If the high level description of the code accurately describes what the code does, then the high level description is just code.

But... the high level description might be shorter code!

For instance suppose prime(n) is a long piece of code using a variation on the Sieve of Eratosthenes. Then we could describe what this code does by giving a short program that finds primes by brute force. Each subroutine of the code has and "describing program" attached to it that does the same thing but is much simpler.

This sort of processing should not accurately describe the code. In order to do its job it should throw away tons of information - obliterating the difference between a for and a while loop, ignoring how most variables are handled, and at the highest level (both of description and of proficiency) just labeling the sieve of Erastosthenes as "a program that finds primes."

Maybe it would be most human-friendly to imagine looking at code and "just knowing" what it does, the same way we "just know" that a splotch of color is a ball and how the ball is moving.

Code is a pretty simple environment compared to the cool stuff humans can do with sight and hearing, so I'd like to start by giving a picture of a totally different sensory modality in a simple environment - vision in robot soccer.

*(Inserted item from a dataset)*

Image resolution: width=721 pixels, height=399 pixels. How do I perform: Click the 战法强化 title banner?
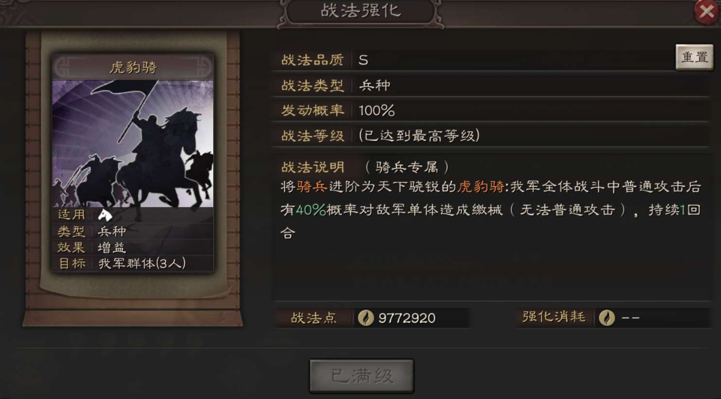tap(361, 11)
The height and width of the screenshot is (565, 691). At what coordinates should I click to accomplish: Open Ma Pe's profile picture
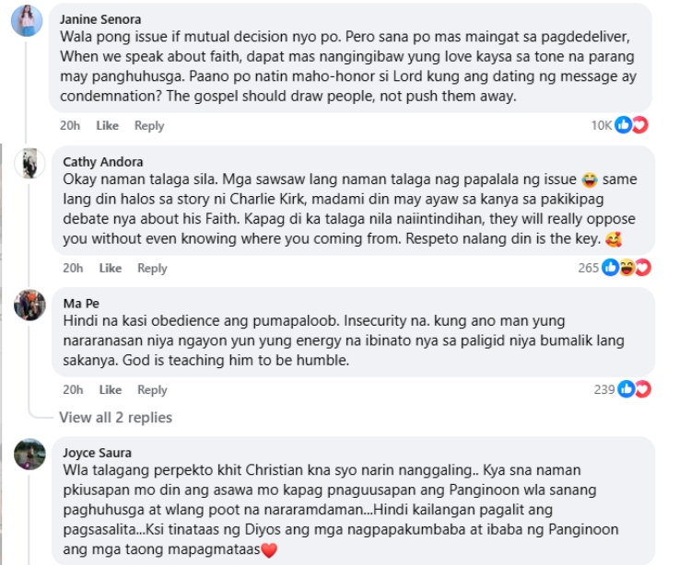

To refute the claim that code is a simple environment, consider that robot soccer can be played entirely in simulation using a rendering algorithm to generate visual input for the robot control programs. (This way of doing things has advantages at least for early prototyping.)

[-]asr00

I suspect you hit hard theoretical limits fairly quickly. Many questions about programs are undecidable in general. This tends not to be a major problem for working programmers because humans tend to write programs that humans can reason about and to keep comments, annotations, etc around to help that understanding.

But it doesn't mean that it's possible to reason about arbitrary correct and useful code. There might be a one-way transform that converts arbitrary intelligible programs into a likely-unintelligible form. Program shrouding with cryptographic guarantees, as it were.

Good point. But I think it's fine to not be prepared for arbitrary code, similar to how visual systems aren't prepared for arbitrary visual input. Human-style code currently dominates, and if AIs want to write in a different style they'll have to figure out how to think about it anyhow - the only obscured code would be deliberate.

Code is a pretty simple environment compared to the cool stuff humans can do with sight and hearing

Are you a programmer?

Certainly not a professional one. Maybe I'm projecting - humans are a bit more adapted to visual processing. On the other hand, code is static and discrete where light is dynamic and continuous.

[-]asr30

code is static and discrete

This isn't really true. Large programs often make heavy use of dynamic loading; some programs, such as the JVM, make heavy use of dynamic code generation. The program you see is can be quite different from the program that runs. If the program has a code-injection vulnerability, they can be unrelated.